■ Records for processing ■

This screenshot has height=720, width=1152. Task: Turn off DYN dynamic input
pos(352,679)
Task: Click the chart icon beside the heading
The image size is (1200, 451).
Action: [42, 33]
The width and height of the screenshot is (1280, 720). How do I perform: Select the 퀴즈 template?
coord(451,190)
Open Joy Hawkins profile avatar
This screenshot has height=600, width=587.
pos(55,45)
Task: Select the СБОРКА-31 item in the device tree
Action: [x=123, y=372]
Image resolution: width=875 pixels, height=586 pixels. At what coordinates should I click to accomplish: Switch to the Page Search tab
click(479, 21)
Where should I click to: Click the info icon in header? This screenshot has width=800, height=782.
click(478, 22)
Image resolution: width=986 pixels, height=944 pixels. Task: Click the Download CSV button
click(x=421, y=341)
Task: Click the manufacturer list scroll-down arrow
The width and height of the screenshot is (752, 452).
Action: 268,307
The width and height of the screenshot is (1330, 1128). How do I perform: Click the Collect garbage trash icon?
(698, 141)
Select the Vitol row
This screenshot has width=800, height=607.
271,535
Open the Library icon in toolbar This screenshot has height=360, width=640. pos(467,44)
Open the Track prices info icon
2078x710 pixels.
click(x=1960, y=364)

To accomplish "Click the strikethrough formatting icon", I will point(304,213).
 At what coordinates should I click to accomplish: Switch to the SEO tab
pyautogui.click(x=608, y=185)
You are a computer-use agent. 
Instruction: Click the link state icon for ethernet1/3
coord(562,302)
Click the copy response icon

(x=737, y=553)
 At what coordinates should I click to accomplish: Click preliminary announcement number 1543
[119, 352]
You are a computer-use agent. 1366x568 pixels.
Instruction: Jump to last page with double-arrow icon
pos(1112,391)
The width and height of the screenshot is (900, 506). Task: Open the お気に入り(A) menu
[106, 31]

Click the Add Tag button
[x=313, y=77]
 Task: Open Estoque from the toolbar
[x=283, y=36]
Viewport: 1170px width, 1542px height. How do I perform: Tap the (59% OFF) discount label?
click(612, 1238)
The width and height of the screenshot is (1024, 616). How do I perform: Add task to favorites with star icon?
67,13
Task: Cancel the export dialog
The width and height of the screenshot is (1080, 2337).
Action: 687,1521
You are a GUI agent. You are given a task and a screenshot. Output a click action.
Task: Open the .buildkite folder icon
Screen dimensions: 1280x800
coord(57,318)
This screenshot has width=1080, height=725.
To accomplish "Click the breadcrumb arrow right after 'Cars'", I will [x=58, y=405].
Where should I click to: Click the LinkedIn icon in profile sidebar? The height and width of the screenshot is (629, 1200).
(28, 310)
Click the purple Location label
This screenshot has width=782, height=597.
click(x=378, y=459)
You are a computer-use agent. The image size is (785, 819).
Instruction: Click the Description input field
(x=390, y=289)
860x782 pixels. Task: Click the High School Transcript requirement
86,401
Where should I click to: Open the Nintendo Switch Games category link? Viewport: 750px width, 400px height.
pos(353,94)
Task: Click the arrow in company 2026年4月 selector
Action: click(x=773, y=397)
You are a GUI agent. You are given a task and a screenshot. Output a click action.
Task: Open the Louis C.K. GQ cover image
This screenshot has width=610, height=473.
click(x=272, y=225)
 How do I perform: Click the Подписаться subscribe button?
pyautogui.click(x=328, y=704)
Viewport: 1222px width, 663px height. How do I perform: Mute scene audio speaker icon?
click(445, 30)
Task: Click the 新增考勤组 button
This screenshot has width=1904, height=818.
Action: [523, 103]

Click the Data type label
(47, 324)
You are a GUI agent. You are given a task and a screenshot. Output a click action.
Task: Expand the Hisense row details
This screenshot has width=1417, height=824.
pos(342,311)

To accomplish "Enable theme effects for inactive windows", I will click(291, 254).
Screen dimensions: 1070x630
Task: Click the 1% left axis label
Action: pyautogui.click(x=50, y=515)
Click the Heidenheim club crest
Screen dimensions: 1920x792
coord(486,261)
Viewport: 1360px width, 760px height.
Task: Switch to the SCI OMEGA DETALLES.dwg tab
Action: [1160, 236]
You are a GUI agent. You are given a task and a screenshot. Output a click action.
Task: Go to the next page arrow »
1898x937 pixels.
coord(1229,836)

■ Directions ■
Each entry above is to be duplicated exactly, with nothing left out.

■ Written solution ■
This screenshot has height=720, width=1152. Task: Turn off DYN dynamic input
pos(352,679)
Task: Click the chart icon beside the heading
The image size is (1200, 451).
Action: [42, 33]
The width and height of the screenshot is (1280, 720). How do I perform: Select the 퀴즈 template?
coord(451,190)
Open Joy Hawkins profile avatar
This screenshot has height=600, width=587.
pos(55,45)
Task: Select the СБОРКА-31 item in the device tree
Action: [x=123, y=372]
Image resolution: width=875 pixels, height=586 pixels. At what coordinates should I click to accomplish: Switch to the Page Search tab
click(479, 21)
Where should I click to: Click the info icon in header? This screenshot has width=800, height=782.
click(478, 22)
Image resolution: width=986 pixels, height=944 pixels. Task: Click the Download CSV button
click(x=421, y=341)
Task: Click the manufacturer list scroll-down arrow
The width and height of the screenshot is (752, 452).
Action: 268,307
The width and height of the screenshot is (1330, 1128). How do I perform: Click the Collect garbage trash icon?
(698, 141)
Select the Vitol row
This screenshot has width=800, height=607.
271,535
Open the Library icon in toolbar This screenshot has height=360, width=640. pos(467,44)
Open the Track prices info icon
2078x710 pixels.
click(x=1960, y=364)

To accomplish "Click the strikethrough formatting icon", I will point(304,213).
 At what coordinates should I click to accomplish: Switch to the SEO tab
pyautogui.click(x=608, y=185)
You are a computer-use agent. 
Instruction: Click the link state icon for ethernet1/3
coord(562,302)
Click the copy response icon

(x=737, y=553)
 At what coordinates should I click to accomplish: Click preliminary announcement number 1543
[119, 352]
You are a computer-use agent. 1366x568 pixels.
Instruction: Jump to last page with double-arrow icon
pos(1112,391)
The width and height of the screenshot is (900, 506). Task: Open the お気に入り(A) menu
[106, 31]

Click the Add Tag button
[x=313, y=77]
 Task: Open Estoque from the toolbar
[x=283, y=36]
Viewport: 1170px width, 1542px height. How do I perform: Tap the (59% OFF) discount label?
click(612, 1238)
The width and height of the screenshot is (1024, 616). How do I perform: Add task to favorites with star icon?
67,13
Task: Cancel the export dialog
The width and height of the screenshot is (1080, 2337).
Action: 687,1521
You are a GUI agent. You are given a task and a screenshot. Output a click action.
Task: Open the .buildkite folder icon
Screen dimensions: 1280x800
coord(57,318)
This screenshot has width=1080, height=725.
To accomplish "Click the breadcrumb arrow right after 'Cars'", I will [x=58, y=405].
Where should I click to: Click the LinkedIn icon in profile sidebar? The height and width of the screenshot is (629, 1200).
(28, 310)
Click the purple Location label
This screenshot has width=782, height=597.
click(x=378, y=459)
You are a computer-use agent. The image size is (785, 819).
Instruction: Click the Description input field
(x=390, y=289)
860x782 pixels. Task: Click the High School Transcript requirement
86,401
Where should I click to: Open the Nintendo Switch Games category link? Viewport: 750px width, 400px height.
pos(353,94)
Task: Click the arrow in company 2026年4月 selector
Action: click(x=773, y=397)
You are a GUI agent. You are given a task and a screenshot. Output a click action.
Task: Open the Louis C.K. GQ cover image
This screenshot has width=610, height=473.
click(x=272, y=225)
 How do I perform: Click the Подписаться subscribe button?
pyautogui.click(x=328, y=704)
Viewport: 1222px width, 663px height. How do I perform: Mute scene audio speaker icon?
click(445, 30)
Task: Click the 新增考勤组 button
This screenshot has width=1904, height=818.
Action: [523, 103]

Click the Data type label
(47, 324)
You are a GUI agent. You are given a task and a screenshot. Output a click action.
Task: Expand the Hisense row details
This screenshot has width=1417, height=824.
pos(342,311)

To accomplish "Enable theme effects for inactive windows", I will click(291, 254).
Screen dimensions: 1070x630
Task: Click the 1% left axis label
Action: pyautogui.click(x=50, y=515)
Click the Heidenheim club crest
Screen dimensions: 1920x792
coord(486,261)
Viewport: 1360px width, 760px height.
Task: Switch to the SCI OMEGA DETALLES.dwg tab
Action: [1160, 236]
You are a GUI agent. You are given a task and a screenshot. Output a click action.
Task: Go to the next page arrow »
1898x937 pixels.
coord(1229,836)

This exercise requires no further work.